*** Opening TASK DATA ***
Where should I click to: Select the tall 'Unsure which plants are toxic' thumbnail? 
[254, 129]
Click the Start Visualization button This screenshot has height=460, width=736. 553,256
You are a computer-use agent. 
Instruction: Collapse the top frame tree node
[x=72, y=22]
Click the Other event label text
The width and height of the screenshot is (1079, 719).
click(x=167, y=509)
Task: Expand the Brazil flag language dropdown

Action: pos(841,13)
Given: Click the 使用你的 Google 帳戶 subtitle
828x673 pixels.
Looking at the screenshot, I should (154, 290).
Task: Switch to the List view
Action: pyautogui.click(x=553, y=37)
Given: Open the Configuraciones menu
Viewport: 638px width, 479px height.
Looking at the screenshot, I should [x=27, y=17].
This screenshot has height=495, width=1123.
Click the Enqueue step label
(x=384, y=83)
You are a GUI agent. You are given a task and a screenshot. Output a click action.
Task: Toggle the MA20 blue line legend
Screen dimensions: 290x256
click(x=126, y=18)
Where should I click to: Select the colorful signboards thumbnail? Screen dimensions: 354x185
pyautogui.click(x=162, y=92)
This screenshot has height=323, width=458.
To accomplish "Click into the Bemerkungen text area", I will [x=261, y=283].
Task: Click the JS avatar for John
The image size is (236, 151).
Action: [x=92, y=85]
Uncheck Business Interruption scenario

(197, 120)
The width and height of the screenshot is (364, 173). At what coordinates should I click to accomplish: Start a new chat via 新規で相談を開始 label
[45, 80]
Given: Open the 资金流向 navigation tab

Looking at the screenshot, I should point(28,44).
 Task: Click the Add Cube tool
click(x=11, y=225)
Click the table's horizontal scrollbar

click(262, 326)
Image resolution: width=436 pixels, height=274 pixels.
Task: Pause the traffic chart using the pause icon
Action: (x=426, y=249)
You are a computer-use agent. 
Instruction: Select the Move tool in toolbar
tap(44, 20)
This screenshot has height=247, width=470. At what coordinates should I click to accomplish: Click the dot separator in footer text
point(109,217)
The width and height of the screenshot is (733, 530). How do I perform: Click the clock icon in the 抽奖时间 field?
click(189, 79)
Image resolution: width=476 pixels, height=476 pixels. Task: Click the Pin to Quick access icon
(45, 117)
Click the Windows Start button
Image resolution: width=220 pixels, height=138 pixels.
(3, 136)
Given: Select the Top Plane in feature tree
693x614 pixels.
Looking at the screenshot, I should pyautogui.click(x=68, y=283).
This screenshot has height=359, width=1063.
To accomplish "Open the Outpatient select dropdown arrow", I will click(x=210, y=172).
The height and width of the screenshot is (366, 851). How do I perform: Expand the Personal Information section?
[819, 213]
*** Closing TASK DATA ***
WORK ORDER:
Beginning with the line above that contains "Image resolution: width=220", copy each line exactly up to and including the line that contains "This screenshot has height=359, width=1063.", and go no further.

ANSWER SECTION:
Image resolution: width=220 pixels, height=138 pixels.
(3, 136)
Given: Select the Top Plane in feature tree
693x614 pixels.
Looking at the screenshot, I should pyautogui.click(x=68, y=283).
This screenshot has height=359, width=1063.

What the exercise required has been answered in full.